Museum staffer’s journey from land of entertainment to history

October 5, 2020   ·   0 Comments

By Brian Lockhart

You never know where your career path will take you.

When Nanci Malek, event, promotions, and marketing coordinator, at the Museum of Dufferin decided to move from Toronto to Horning’s Mills in 2008, it was a big change.

Going from the skyscrapers of the ‘Big Smoke’ to the idyllic setting of a small village may seem like a stretch, but Nanci had no problem adjusting to her new surroundings. She ran her own promotions and publicity company for the entertainment industry from her home.

With a background in promotions and marketing and a huge interest in history, she was a perfect fit for the position at the museum. 

She organizes events at the museum and does the marketing and promotions to let people know what is happening there. Nanci starts planning her events months in advance.

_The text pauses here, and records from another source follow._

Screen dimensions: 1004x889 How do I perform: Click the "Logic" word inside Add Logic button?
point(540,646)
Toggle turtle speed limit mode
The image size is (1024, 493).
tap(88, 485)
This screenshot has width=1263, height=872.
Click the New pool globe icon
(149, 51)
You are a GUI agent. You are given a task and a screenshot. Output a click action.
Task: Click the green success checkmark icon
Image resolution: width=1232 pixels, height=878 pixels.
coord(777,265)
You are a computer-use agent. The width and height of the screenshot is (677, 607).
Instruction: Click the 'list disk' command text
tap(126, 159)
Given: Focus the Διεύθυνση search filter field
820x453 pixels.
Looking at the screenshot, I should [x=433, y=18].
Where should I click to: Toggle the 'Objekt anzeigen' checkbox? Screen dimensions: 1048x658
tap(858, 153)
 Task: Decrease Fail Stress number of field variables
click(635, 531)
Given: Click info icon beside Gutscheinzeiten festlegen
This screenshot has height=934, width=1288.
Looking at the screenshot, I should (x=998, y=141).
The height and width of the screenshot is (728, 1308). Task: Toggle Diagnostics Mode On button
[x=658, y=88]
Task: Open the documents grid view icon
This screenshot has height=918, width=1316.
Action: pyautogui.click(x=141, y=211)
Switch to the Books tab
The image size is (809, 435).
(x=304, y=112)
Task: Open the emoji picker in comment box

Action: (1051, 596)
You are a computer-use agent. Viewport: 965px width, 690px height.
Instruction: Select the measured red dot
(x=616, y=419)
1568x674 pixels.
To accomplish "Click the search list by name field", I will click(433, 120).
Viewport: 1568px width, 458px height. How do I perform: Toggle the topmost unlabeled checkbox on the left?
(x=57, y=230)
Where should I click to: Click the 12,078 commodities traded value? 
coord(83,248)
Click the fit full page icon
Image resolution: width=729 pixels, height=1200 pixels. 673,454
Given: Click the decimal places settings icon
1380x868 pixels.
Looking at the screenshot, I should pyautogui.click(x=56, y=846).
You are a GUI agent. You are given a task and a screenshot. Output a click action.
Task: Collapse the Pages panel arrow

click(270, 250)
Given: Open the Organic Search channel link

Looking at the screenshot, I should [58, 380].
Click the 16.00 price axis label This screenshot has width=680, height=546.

“It’s a great place to work,” Nanci said. “We have a great team that is smart and really passionate about what they do. A lot of our staff have been museum study trained – these people really know what they are doing and offer incredible talent to the museum.”

While her current work at the museum is interesting and challenging, Nanci’s previous work in the entertainment world is a fascinating story on it’s own.

She started her career as a ‘switchette’ at City-TV in Toronto in 1978, when that TV station was just starting and making waves in the industry through their unique programming.

“Ziggy Lawrence (TV personality and host) and I were the first switchettes, (switchboard operator) which were the receptionists and hostesses in the building at the reception desk,” Nanci explained. “I ended up going into the entertainment department of the show ‘Toronto Rocks’. I worked on that for years. Then I left City and went on to YTV and was doing music producing and directing. I was there for about five years then broke out and went on to record labels.”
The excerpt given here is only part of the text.